● WHAT THE TASK ASKS
Pull out of the data below the stretch of lines bounded by the one containing "You are a computer-use" and the one containing "Instruction: Click the", both bounds included, unchanged.

● EXTRACTED RECORDS
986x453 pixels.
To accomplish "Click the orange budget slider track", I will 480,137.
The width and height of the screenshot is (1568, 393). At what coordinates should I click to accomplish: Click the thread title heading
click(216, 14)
---
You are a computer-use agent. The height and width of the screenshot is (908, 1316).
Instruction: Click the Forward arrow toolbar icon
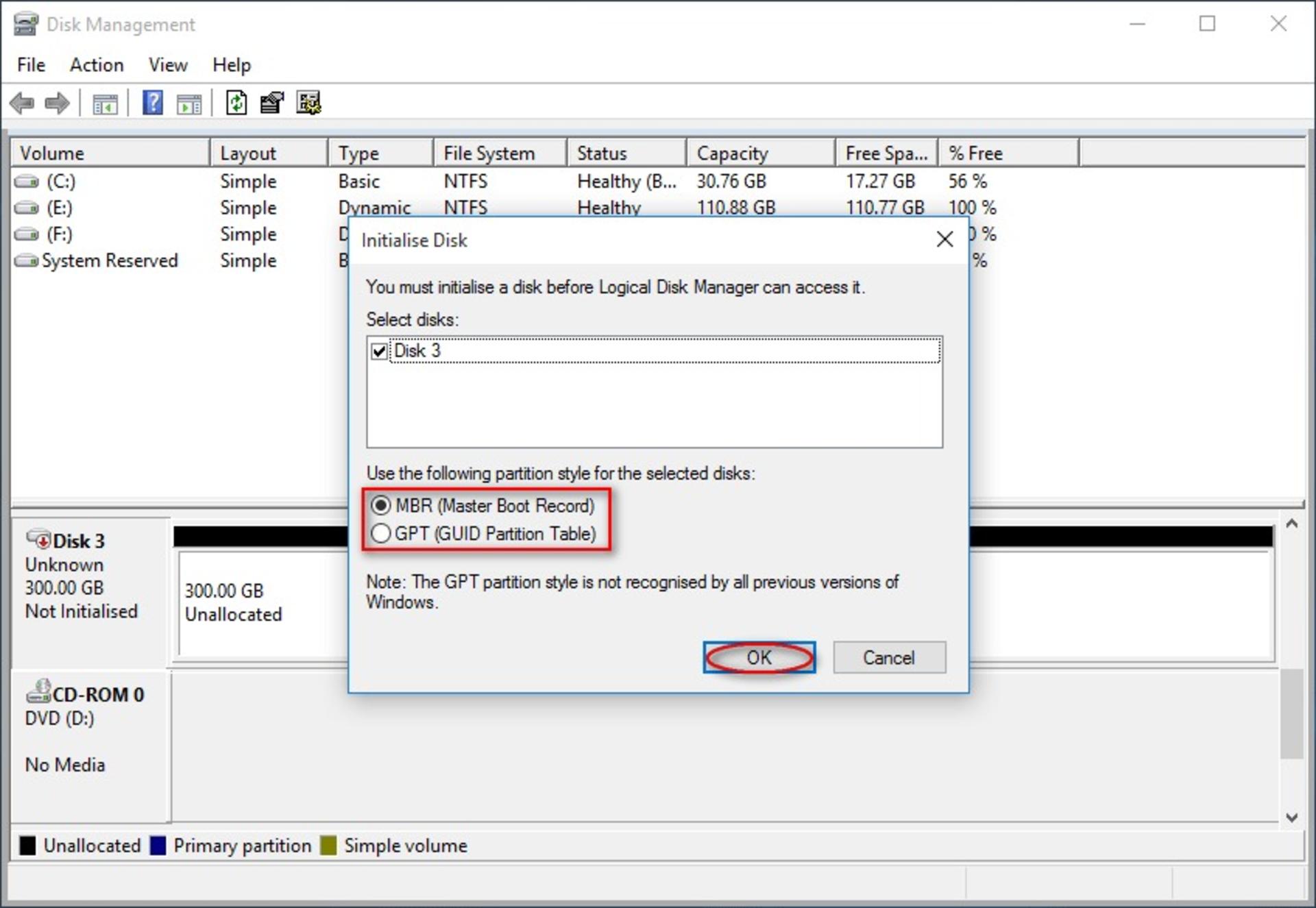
---
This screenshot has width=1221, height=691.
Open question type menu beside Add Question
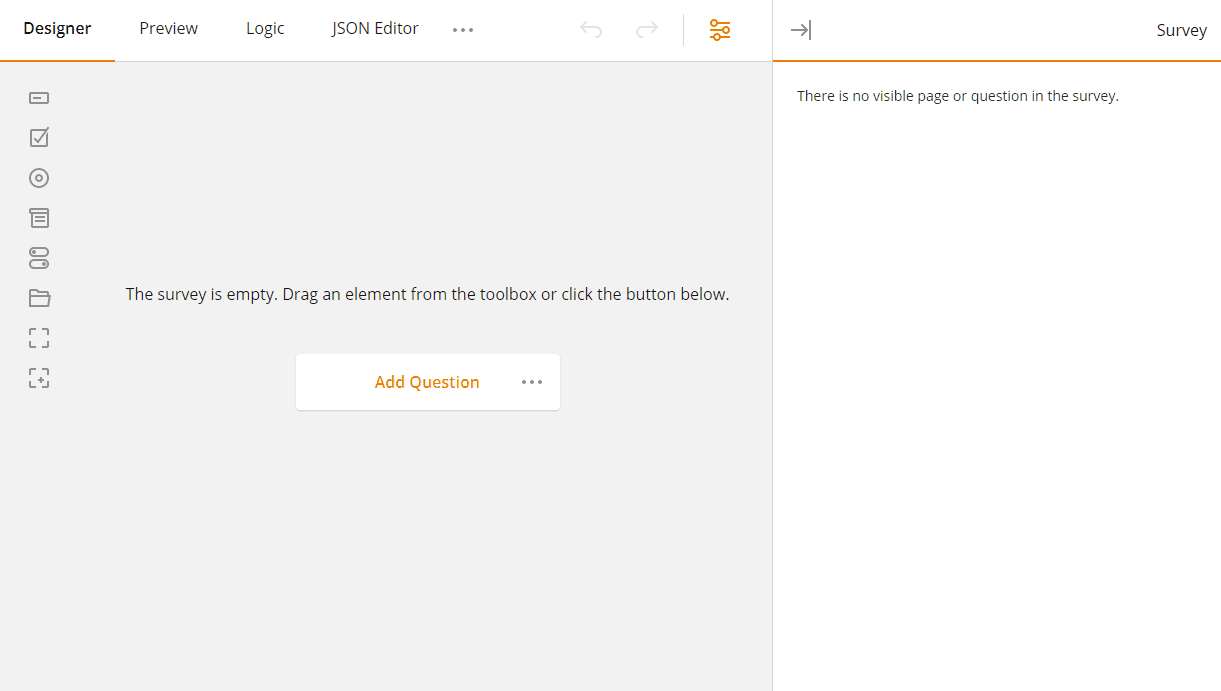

● WRITTEN RESPONSE
You are a computer-use agent. The height and width of the screenshot is (908, 1316).
Instruction: Click the Forward arrow toolbar icon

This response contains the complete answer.